While we all know the importance of goals, it's also easy to get caught up in the day-to-day activities of your business and leave those unattended. We hear you! But, if your team doesn't know and understand what it is you are trying to achieve, now is the time to sit yourself down for the next five minutes and read on.
1. Define your goal
Goals give you a long-term vision and a short-term motivation. The reason SMART goals are so important is that they make you accountable by defining measurable and time-bound factors.
So what are SMART goals?
S - specific: be clear with what you want to accomplish. Use the 5Ws; who, what, where, when and why
M - measurable: this will indicate how your goal is measured
A - attainable: you need to find that sweet spot between blue sky and realistic goals
R - relevant: is this goal relevant to your business objectives and values?
T - time-bound: give yourself a deadline and stick to it!
Saying "I want to get more Club signups" is not enough to actually gain more signups!
By using SMART goals you acknowledge how, what, where and when you will achieve your goal.
Why are you creating content?
What is your business objective and how does this goal help you achieve it?
How does this goal align with your business’ story?
#1. My goal is to drink more water.
My SMART goal is, ‘I am drinking 1 liter of water every day by August 30th, 2018’.
#2. My goal is to get more email subscribers.
My SMART goal is, ‘Our company will have 800 subscribers by August 30th, 2018’.
#3. My goal is to sell more wine.
My SMART goal is, ‘Our winery will sell 80 bottles of wine every week by August 30th, 2018’.
Brainstorm your SMART Goals for two minutes
Having trouble defining your goals? Try working backward. In this scenario ask yourself: "What is my ultimate goal?"
My goal is to reach 800 Wine Club subscribers by November 2018. To reach this goal, what milestones will you have to achieve? It might be opening a CRM/EDM account four months prior, building a Wine Club homepage on your website three months prior, or setting up three paid social ads pushing subscriptions two months prior, etc.
Now share your goals with the whole team
and keep them top of mind by writing them on the wall.
According to a 2015 study by Dr. Gail Matthews, 70% of participants who sent updates to their friends or co-workers reported successful goal achievements (either fully completed or more than halfway). Only 35% of participants who kept their goals to themselves reported success.
2. Record your metrics
Congratulations! Now that you’ve got your goals signed off there’s one thing you must do to ensure they don’t fail!
Record metrics weekly + review gains and losses
The reason we record weekly is to create closure and growth. You can keep your goal tracking simple (such as by using paper), but we recommend going digital, with Google Docs, for example. Have each member of your team fill the results of their responsibilities/tasks on a spreadsheet the end of each week. Keep it simple!
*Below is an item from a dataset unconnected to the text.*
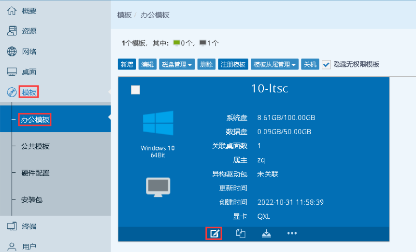Toggle 隐藏无权限模板 checkbox
The image size is (416, 252).
pyautogui.click(x=326, y=64)

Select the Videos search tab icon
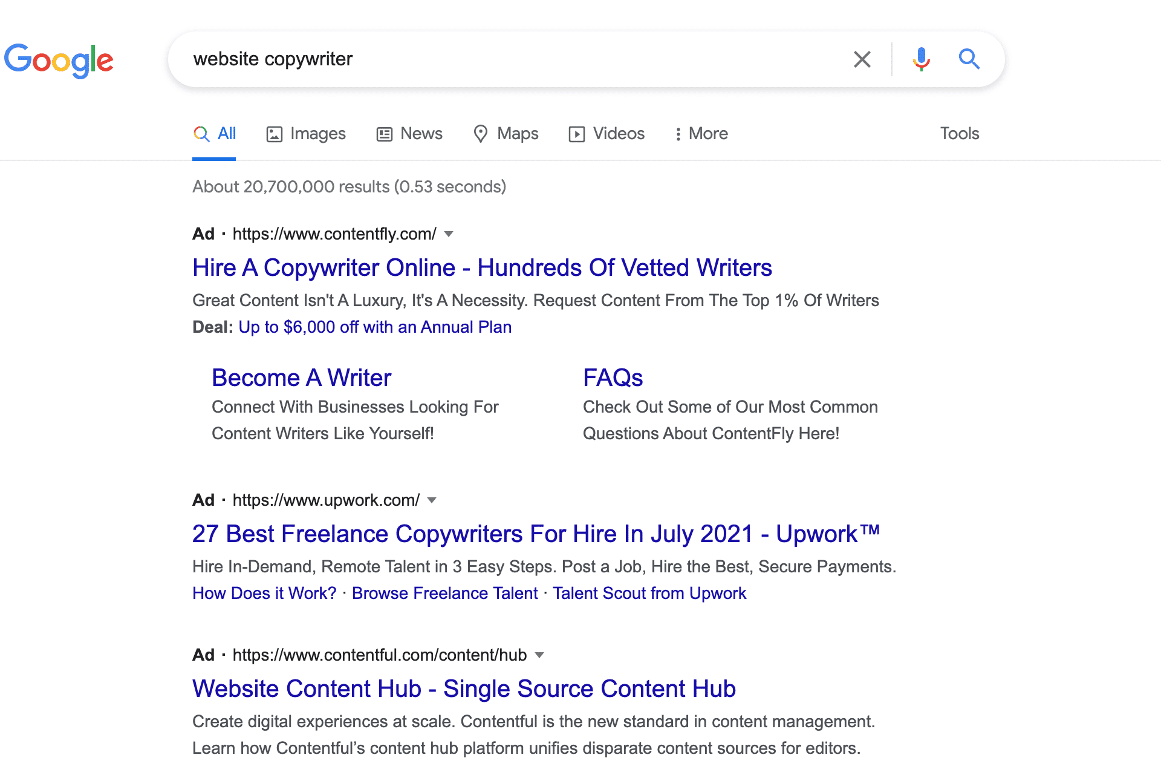575,134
3. How do you know if you’ve achieved your goals?
The success of your goal is not as black and white as yes or no. The reason we use SMART goals is so that you can qualify your results.
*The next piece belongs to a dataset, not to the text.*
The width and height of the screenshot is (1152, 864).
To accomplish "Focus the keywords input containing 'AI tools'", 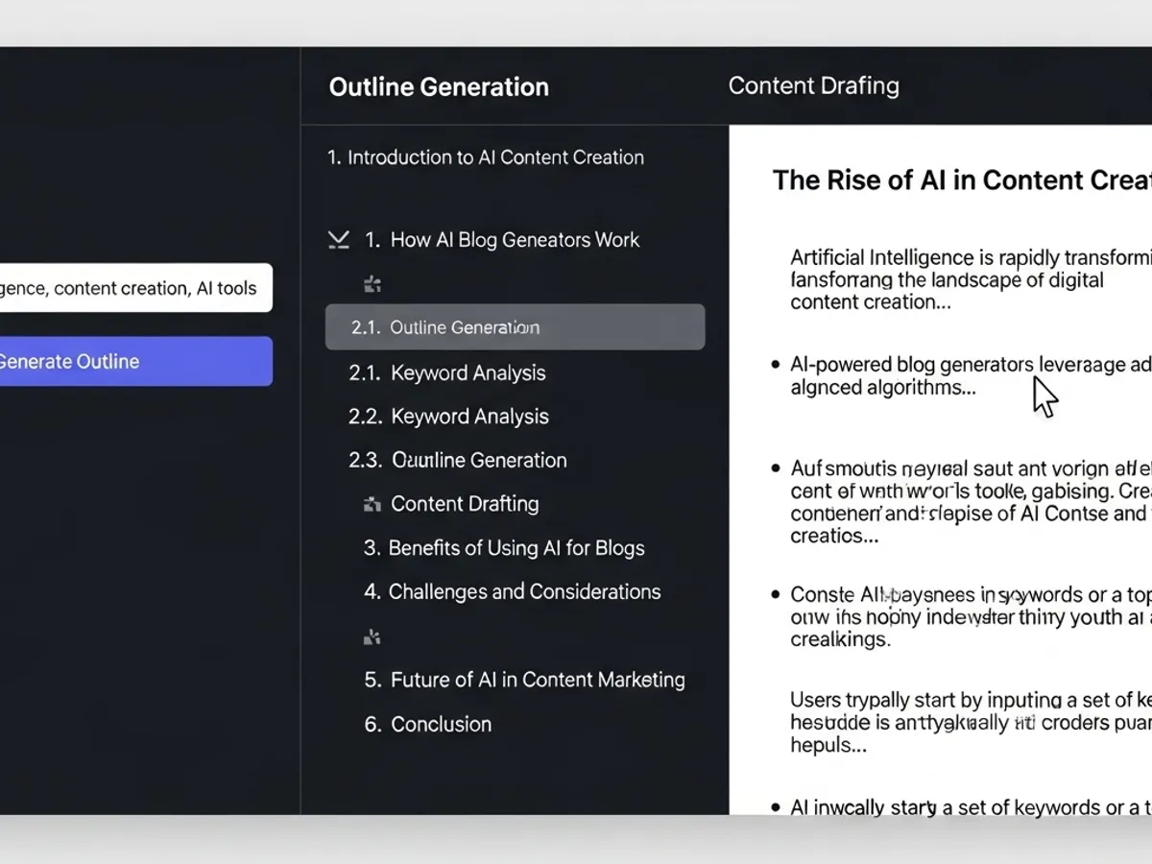I will click(x=134, y=288).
You currently gain 10 Wine Club subscribers each week.
Your goal is to increase your Wine Club by 30 new subscribers every week over the next 12 weeks. Your records show you fell short a total 20 subscribers over the 12 week period. This is not bad news!
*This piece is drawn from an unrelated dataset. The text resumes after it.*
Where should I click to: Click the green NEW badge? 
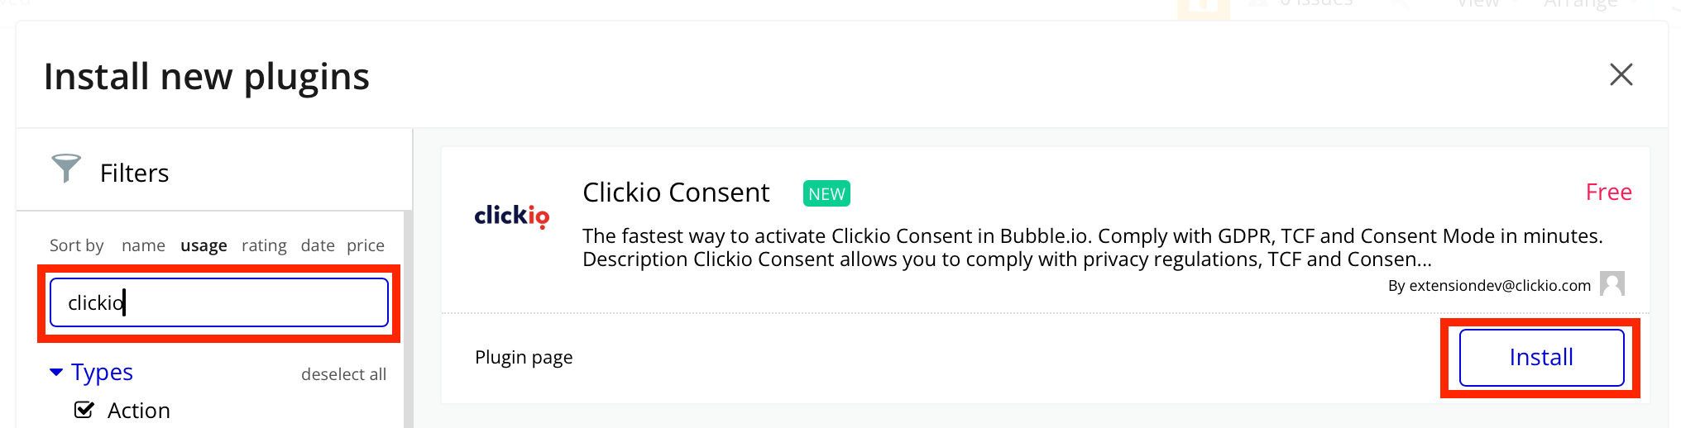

While you didn’t reach a total of 360 new subscribers in 12 weeks, you managed to increase your overall list by more than 83% compared to your normal gain! *cheer*
When looking at your SMART goals, every cloud has a silver lining. The most important factor to remember is to have your goals in clear view so they create a sense of focus between you and your team. Celebrate your achievements and discuss your shortcomings weekly. You’ll quickly notice patterns. At the end of your goal cycle, you can either set new (higher) targets or readjust the business focus.